Preparation of sustainable release mesoporous silica nano-pesticide for control of Monochamus alternatus

Monochamus alternatus is an important stem-borer that endangers economic and ecological forest, and also the main vector of pine wilt disease, a significant forest quarantine disease, which caused seriously losses for eco-nomic and ecological services. At present, M. alternatus mainly focuses on chemical control, among which Avermectin (AVM) is widely used as a high-performance spectrum insecticide. However, there are some prob-lems, such as short duration, and environmental pressure caused by excessive use, which limit its application in pest control. In this paper, a drug delivery system based on dendritic mesoporous silica (DMSNs) was constructed to deliver biological pesticide AVM, so as to develop a new type of nano-pesticide, which could effectively control the stem borer M. alternatus and control Bursaphelenchus xylophilus. The AVM@DMSNs NPs composite was prepared by simple physical adsorption, and the loading rate was 85.73%, which significantly improved the utilization rate of AVM. The local application of AVM optimized by DMSNs showed that the contact toxicity (LC50 = 14.27 mu g/mL) and stomach toxicity (LC50 = 10.90 mu g/mL) of M. alternatus larvae were higher than those of AVM/EC and AVM treatment, which was based on the good permeability and adhesion of DMSNs. At the same time, DMSNs had better degradation ability in the natural environment: in PBS buffer solutions with different pH values, DMSNs completely degraded in 28 days. In addition, AVM@DMSNs NPs has a good absorption and transmission effect in trees, which indicates that nanoparticle-mediated pesticide delivery system will be a significant progress in the control of forest and fruit pests.

Automated summary

In this study, a drug delivery system based on dendritic mesoporous silica (DMSNs) was developed to deliver the biological pesticide Avermectin (AVM), aiming to control the main stem-borer Monochamus alternatus and the vector of pine wilt disease Bursaphelenchus xylophilus.

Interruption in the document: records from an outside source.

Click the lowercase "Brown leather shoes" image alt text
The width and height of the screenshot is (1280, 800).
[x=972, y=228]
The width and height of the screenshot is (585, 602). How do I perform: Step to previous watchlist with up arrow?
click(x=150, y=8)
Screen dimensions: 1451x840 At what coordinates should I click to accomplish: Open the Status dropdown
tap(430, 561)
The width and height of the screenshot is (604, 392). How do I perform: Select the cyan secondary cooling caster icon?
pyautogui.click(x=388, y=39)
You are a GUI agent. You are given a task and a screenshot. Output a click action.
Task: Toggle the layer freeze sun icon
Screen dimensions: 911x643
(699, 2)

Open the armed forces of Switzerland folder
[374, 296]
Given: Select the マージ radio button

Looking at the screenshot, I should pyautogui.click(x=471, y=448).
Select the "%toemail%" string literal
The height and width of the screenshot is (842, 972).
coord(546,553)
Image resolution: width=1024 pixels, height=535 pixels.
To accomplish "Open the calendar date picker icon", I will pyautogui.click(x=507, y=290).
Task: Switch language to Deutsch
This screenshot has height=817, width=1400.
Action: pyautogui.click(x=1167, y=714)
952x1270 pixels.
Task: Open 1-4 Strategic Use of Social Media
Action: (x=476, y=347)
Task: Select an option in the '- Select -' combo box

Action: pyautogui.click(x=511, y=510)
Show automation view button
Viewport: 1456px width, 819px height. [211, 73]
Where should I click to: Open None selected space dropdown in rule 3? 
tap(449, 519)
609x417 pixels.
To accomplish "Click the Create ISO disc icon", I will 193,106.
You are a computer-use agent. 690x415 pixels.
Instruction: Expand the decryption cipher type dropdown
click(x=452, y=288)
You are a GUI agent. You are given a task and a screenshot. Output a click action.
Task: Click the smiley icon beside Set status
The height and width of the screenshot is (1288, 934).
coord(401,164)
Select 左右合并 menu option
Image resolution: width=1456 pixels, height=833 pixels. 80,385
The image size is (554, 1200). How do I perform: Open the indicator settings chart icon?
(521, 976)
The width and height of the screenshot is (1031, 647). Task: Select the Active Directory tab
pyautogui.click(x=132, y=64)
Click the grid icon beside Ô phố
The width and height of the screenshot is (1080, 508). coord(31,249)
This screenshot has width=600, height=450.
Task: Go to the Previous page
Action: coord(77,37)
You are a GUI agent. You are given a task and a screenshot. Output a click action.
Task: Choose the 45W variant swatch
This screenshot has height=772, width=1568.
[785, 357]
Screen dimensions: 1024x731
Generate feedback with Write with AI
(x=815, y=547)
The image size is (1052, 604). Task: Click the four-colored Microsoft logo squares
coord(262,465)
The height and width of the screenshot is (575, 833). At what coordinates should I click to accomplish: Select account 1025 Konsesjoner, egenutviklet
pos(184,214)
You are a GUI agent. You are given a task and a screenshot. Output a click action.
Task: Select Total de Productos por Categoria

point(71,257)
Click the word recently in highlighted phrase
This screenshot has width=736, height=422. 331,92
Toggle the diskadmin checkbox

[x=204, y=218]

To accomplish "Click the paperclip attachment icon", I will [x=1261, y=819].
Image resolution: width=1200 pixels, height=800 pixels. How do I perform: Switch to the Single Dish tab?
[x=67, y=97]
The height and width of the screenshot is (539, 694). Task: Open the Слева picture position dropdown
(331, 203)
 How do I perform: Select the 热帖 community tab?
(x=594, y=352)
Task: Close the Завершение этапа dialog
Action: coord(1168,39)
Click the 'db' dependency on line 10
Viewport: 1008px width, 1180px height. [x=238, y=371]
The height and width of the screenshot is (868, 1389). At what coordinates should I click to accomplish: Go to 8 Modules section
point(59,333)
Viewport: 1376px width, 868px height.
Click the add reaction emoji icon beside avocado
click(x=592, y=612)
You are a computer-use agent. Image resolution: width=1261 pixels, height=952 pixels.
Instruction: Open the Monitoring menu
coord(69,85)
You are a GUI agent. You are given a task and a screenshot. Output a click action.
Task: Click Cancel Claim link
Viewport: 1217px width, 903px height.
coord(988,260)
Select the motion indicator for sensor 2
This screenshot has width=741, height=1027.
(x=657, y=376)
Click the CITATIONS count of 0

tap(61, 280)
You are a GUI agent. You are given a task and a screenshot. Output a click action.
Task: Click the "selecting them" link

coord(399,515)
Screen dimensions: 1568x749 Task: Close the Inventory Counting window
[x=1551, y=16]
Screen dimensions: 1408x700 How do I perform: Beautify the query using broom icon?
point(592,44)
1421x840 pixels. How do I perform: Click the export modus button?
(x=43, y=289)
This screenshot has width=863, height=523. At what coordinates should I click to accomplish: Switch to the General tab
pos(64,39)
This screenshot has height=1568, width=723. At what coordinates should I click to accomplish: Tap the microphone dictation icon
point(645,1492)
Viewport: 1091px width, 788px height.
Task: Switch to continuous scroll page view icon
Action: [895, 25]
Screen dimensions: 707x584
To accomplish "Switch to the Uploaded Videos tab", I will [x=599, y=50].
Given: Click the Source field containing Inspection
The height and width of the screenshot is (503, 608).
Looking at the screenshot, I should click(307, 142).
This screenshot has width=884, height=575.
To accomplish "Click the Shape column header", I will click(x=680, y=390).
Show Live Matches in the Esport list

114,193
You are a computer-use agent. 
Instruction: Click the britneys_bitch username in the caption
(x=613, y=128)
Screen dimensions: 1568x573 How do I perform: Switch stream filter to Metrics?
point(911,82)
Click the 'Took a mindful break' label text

The AVM@DMSNs NPs composite was prepared through simple physical adsorption, with a loading rate of 85.73%, significantly improving the utilization rate of AVM. The optimized AVM application using DMSNs showed higher contact toxicity and stomach toxicity compared to AVM/EC and AVM treatment, due to the good permeability and adhesion of DMSNs. Moreover, DMSNs exhibited excellent degradation ability in the natural environment and the nanoparticle-mediated pesticide delivery system showed promising absorption and transmission effects in trees.